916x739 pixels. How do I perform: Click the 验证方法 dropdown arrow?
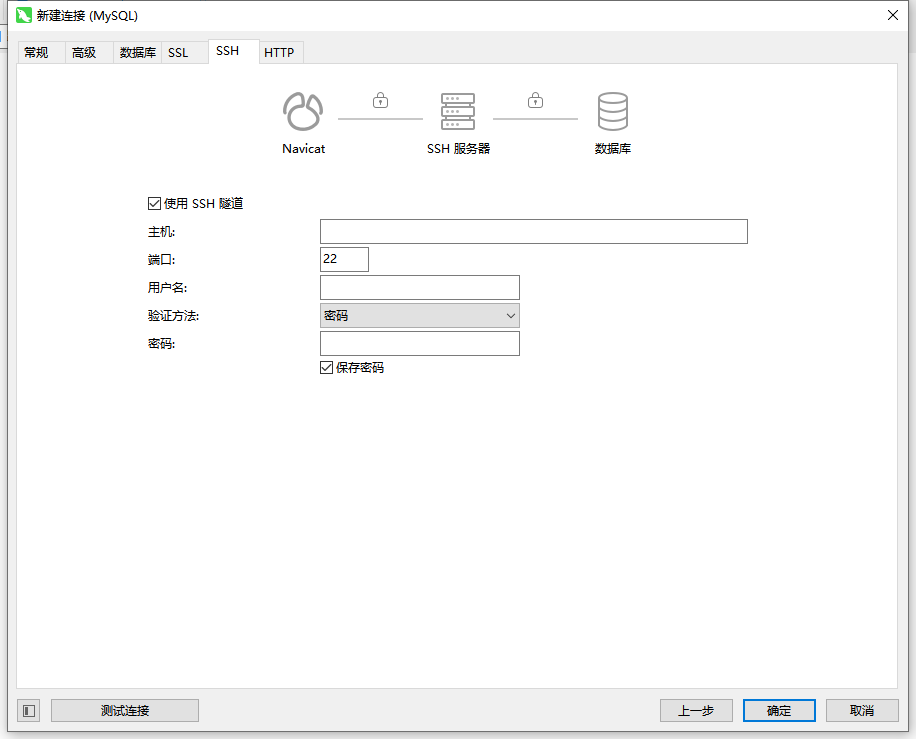pyautogui.click(x=511, y=315)
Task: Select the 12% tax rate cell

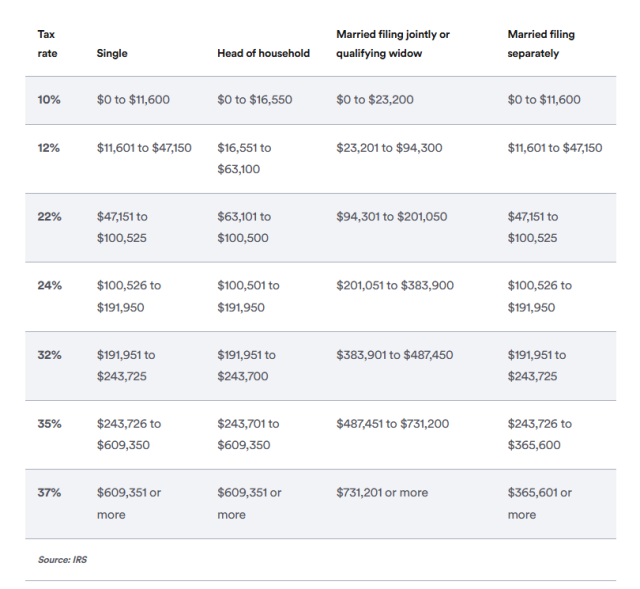Action: 49,148
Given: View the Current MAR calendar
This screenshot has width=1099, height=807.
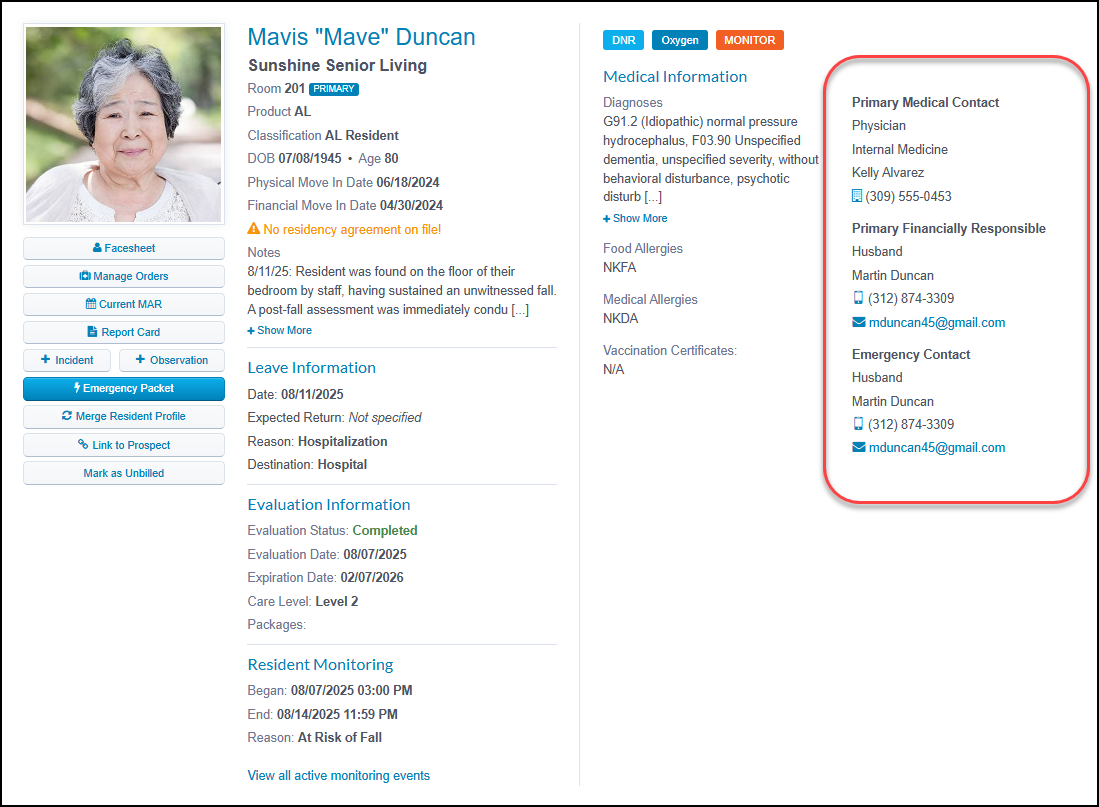Looking at the screenshot, I should tap(123, 304).
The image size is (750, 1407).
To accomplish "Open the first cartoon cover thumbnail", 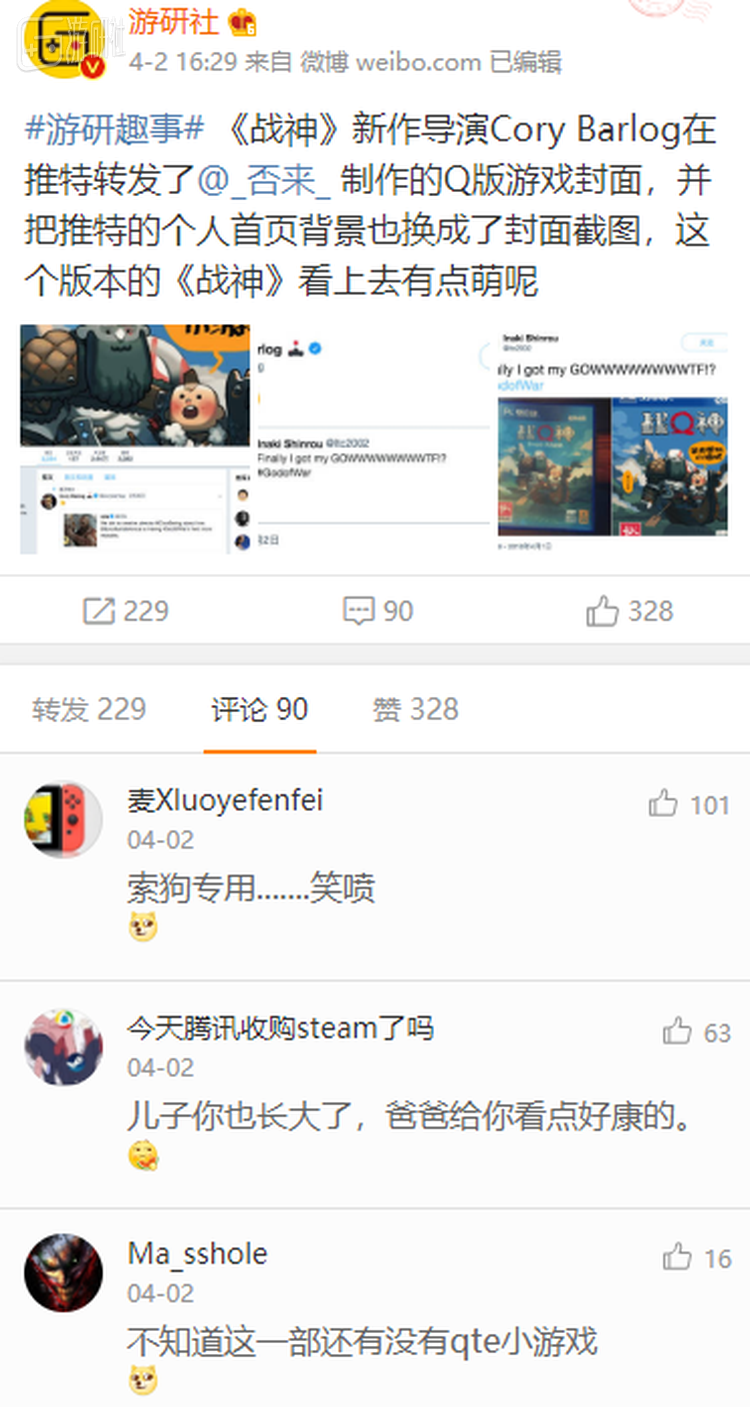I will [x=135, y=439].
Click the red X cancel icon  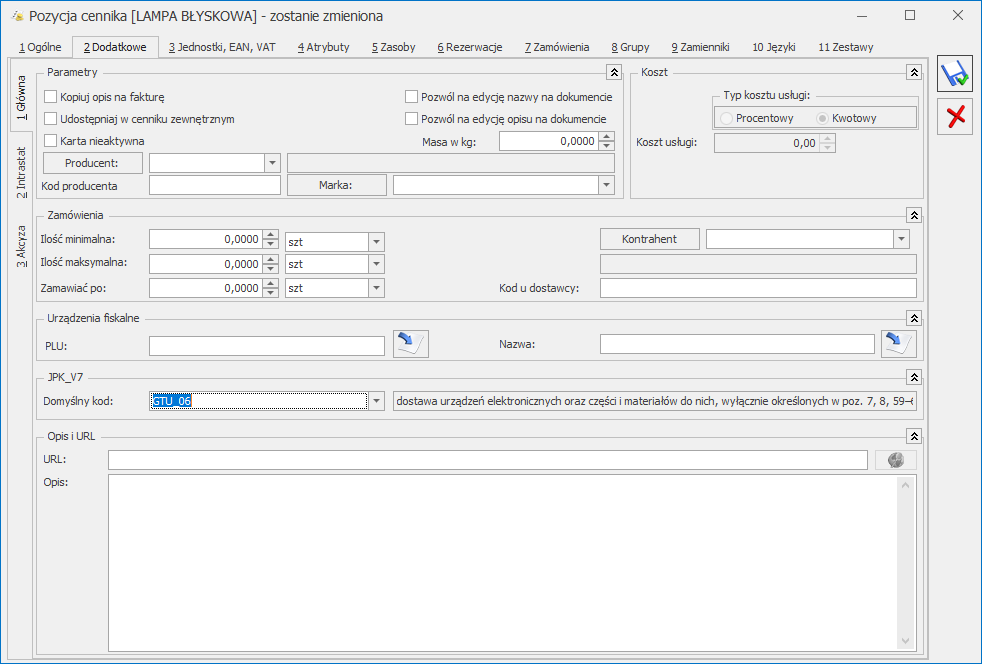point(955,116)

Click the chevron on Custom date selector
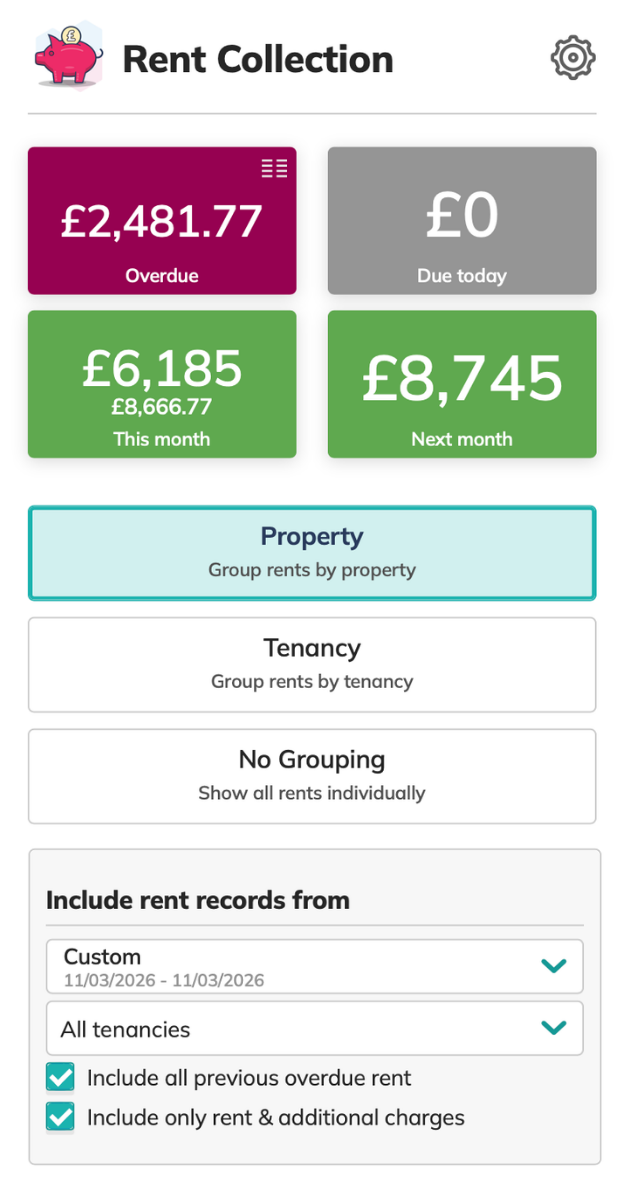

WHAT IS EXPECTED:
Leave out any pictures and return exactly the lines from the beginning of the data through the line with "Given: View the Current MAR calendar", inclusive.

WRITTEN SOLUTION:
916x739 pixels. How do I perform: Click the 验证方法 dropdown arrow?
pyautogui.click(x=511, y=315)
Task: Select the 12% tax rate cell

Action: 49,148
Given: View the Current MAR calendar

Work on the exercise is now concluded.